Civil service employment up again despite 2,000 headcount fall at DWP

Written by Richard Johnstone on 18 December 2019 in News

Latest job stats reveal continuing upward trend in Whitehall employment

Photo: PA

The number of people employed in the civil service increased by nearly 3,000 in the three months to September despite a reduction in headcount of more than 2,000 people in the Department for Work and Pensions.

The latest public sector employment bulletin from the Office for National Statistics reveals that there were 451,000 people employed in the civil service in the third quarter of 2019, up around 3,000 from the previous quarter and up 15,000 from a year ago.

The total includes full-time and part-time workers, as well as temporary and casual staff. According to the figures, the civil service is made up of 343,820 full-time staff and 102,130 working part time – with women outnumbering men in part-time roles by more than four to one. The number of temporary employees is 5,360, a reduction of 240 from June.


The figures confirm the steady increase in the government headcount since the record low of 416,000 recorded for June, September and December 2016, before the impact of Brexit began to increase the number of civil servants.

▶ _GIVEN DATA_:
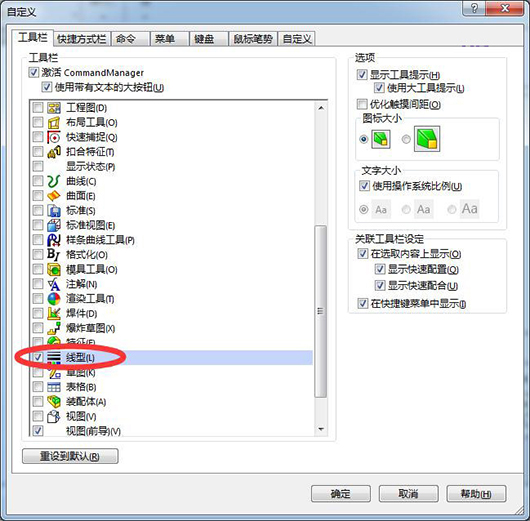Click the 装配体 assembly toolbar icon
The width and height of the screenshot is (530, 521).
pos(54,402)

▶ _EXERCISES_:
- A) In the civil service employment article, what does the text give as the cause of the rise in civil service headcount after the 2016 record low? Answer in one to three sentences.
- B) Resume the civil service employment article after its final sentence.

▶ _ANSWERS BY TASK_:
- A) Headcount fell to a record low of 416,000 in June, September and December 2016. The article attributes the steady increase since then to the impact of Brexit, which began to push up the number of civil servants.

- B)
A departmental breakdown published by the ONS shows the increase is spread across most departments, with only three departments seeing an increase in numbers – the Department for Exiting the European Union (down 60 across full-time, part-time and temporary staff), the Department for International Development (down 10), and DWP (down 2,160).

The department told CSW that the department had aa usual turnover of between 5,000 and 6,000 people a year. In addition, only limited recruitment took place at DWP during the first half of 2019-20 financial year, covering the latest figures, but greater recruitment is planned over the year.

The biggest increases in the quarter were at the Ministry of Defence (up a net 820 roles across full time, part time and temporary staff), the Ministry of Justice (up 760), the Cabinet Office and the Department for Business, Energy and Industrial Strategy (both up 460) and the Home Office (up 390).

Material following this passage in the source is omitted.